Gershwin, 7 Mart'ta Fransız bestecinin doğum günü vesilesiyle dost bir partide New York'ta Ravel ile bir araya geldi. Maurice ile bir toplantı George’un Paris’e geri dönmesini istedi ve bu kez abisi ile seyahat etti. Bu üç aylık gezi çok verimli geçti, Gershwin bestecilerle yakından iletişim kurdu: William Walton, Arthur Onegger ve Sergey Prokofieveserlerini yayıncılara gösterdi ve aynı zamanda mağazalarda dolaştı ve “Paris'te Amerikalı” olarak tasarladığı özel ses efektlerini yaratması için ihtiyaç duyduğu araba kornalarını aradı. Gershwin coşkuyla Fransa'daki bu senfonik şiirin eskizlerini çizmeye başladı ve Amerika Birleşik Devletleri'nde bitirdi. Daha sonra, Müzikal Amerika muhabirine yaptığı röportajda besteci, makalesinde Paris’teki bir Amerikalı misafir için, özellikle Fransız başkentinin atmosferini iletmek için özellikle etkileyici olan her şeyi göstermek istediğini açıkladı.
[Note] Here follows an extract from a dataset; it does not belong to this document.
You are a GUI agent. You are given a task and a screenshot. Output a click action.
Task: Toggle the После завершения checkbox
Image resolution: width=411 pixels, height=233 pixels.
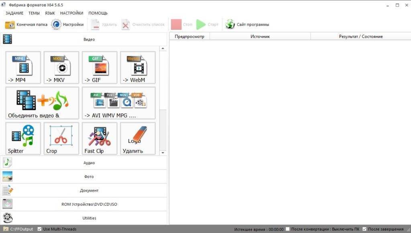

"Paris’teki Amerikan’ın" gösterisinin prömiyeri, aynı 1928’in ortalarındaki Carnegie Hall’da gerçekleşti. Eser, Walter Damros tarafından yürütülen New York Filarmoni Orkestrası tarafından yapıldı ve seyirciler tarafından çok samimi bir şekilde karşılandı.
İlginç gerçekler
- Paris'teyken, Gershwin, Maurice Ravel'in reddinden sonra, birkaç ders almaya çalıştı. Igor Stravinskyancak yine reddetti. "Geçen yıl ne kadar para kazandınız?" George cevap verdi: "200.000 dolar." Stravinsky bu konuda kaşlarını çattı: “Bu kadar para kazanmak için seninle müzik yazmayı öğrenmeliyim.”
- Gershwin'in daha sonra, "Paris'teki Amerikan" adlı senfonik şiirinde kullandığı melodik materyali olan "Very Parisian" adlı oyunu, bestecisi Mabel ve Robert Schirmer'e hediye olarak besteledi.
- Gershwin’in yeteneğini öven ve halen George’u eğitim hakkında ciddi bir şekilde düşündüren Maurice Ravel, o zaman Fontainebleau’da yaşayan ve Amerikan Konservatuvarı’nda çalışan iyi arkadaşı, besteci ve öğretmeni Nadia Boulanger’a bir tanıtım mektubu yazdı. Ancak, Gershwin ile konuştuktan sonra, Nadia ona hiçbir şey öğretemediğini belirtti.
- “Paris’teki Amerikan’ın” performansı için, çalışmanın başında Paris taksilerinden gelen sinyalleri gösteren dört farklı sondaj boynuzundan oluşan özel bir müzik aleti yapıldı. Skorda sırası A, B, C ve D harfleriyle gösterilmiş ve ek olarak seslerinin süreleri belirtilmiştir. Şiirin icrası için, George'un kendisi Paris'teki boynuzları seçti, ama ne yazık ki, bugün kaybedildiler.
- Bugün duyduğumuz “Amerikan” düzenlemesi, orijinal Gershwin versiyonundan önemli ölçüde farklıdır. Bu besteci Frank Campbell-Watson'ın yayıncısını suçlamalıdır. Skoru orijinal görüntüsünü kaybedecek şekilde düzenledi.
- 1951'de, “Paris'te Bir Amerikalı” adlı müzik melodramı, Gene Kelly ve Leslie Caron'un rol aldığı yönetmen Vincent Minnelli tarafından çekildi. Filmde birçok George Gershwin'in melodileri var ve bestecinin senfonik şiirinin müziğinin kullanıldığı büyük bir dans sahnesiyle bitiyor. Aşağıdaki 1952 filmi altı Oscar aldı.
İçerik
"Paris'teki bir Amerikalı", müzikal malzemenin geliştirilmesinde özgürlüğün bir araya getirdiği ve motive edici bir bağlantının bulunduğu, hem süitin hem de senfonik şiirin özelliklerini taşıyan müzikal bir fantazidir. Çalışma, üç parçalı form çerçevesinde alınmış beş bölüme ayrılabilir. Fransız lezzetini aydınlatmak için "Allegretto grazioso" bestecisinin ilk bölümü, tarzında yazdı Claude Debussy ve ünlü dernek "Altı" nın bestecileri. Sürekli değişen ve aktif olarak gelişen üç temaya dayanarak, Amerikalı bir konuğun Paris sokaklarında yürüdüğünü, bir taksi şoförünün kavgasını ve öğrenci mahallesinde bir fincan kahvenin üzerinde dinlenmesini gösterir. Orta bölüm, blues dürüstlüğünde güzel bir solo ile başlayan "Andante ma con ritmo deciso". borular, görkemli Lüksemburg Bahçesi'ni ziyaretiyle bağlantılı olarak Amerikan'da ortaya çıkan hasret duygusuyla ilişkili nostaljik duyguyu aktarır. Gezegenimizin ülkesiyle nasıl bir araya geldiğini ve izlenimlerini onunla paylaştığını söyleyen son bölümde, ilk bölümde enerjik olarak ortaya çıkan temalar tekrar geri geldi ve büyük finalde orta kısımdan gelen blues teması da ortaya çıkıyor.
"Paris'teki bir Amerikalı" seçkin bir bestecinin dikkat çekici bir eseridir. George Gershwin Hemen dünyadaki dinleyicileri sevdi. Porgy ve Bes ve Blues Rhapsody ile birlikte, yıldız müzik gruplarının en iyi sahnelerinde oynadıkları, Amerikan maestrosunun ünlü şaheserleri ile aynı düzeydedir.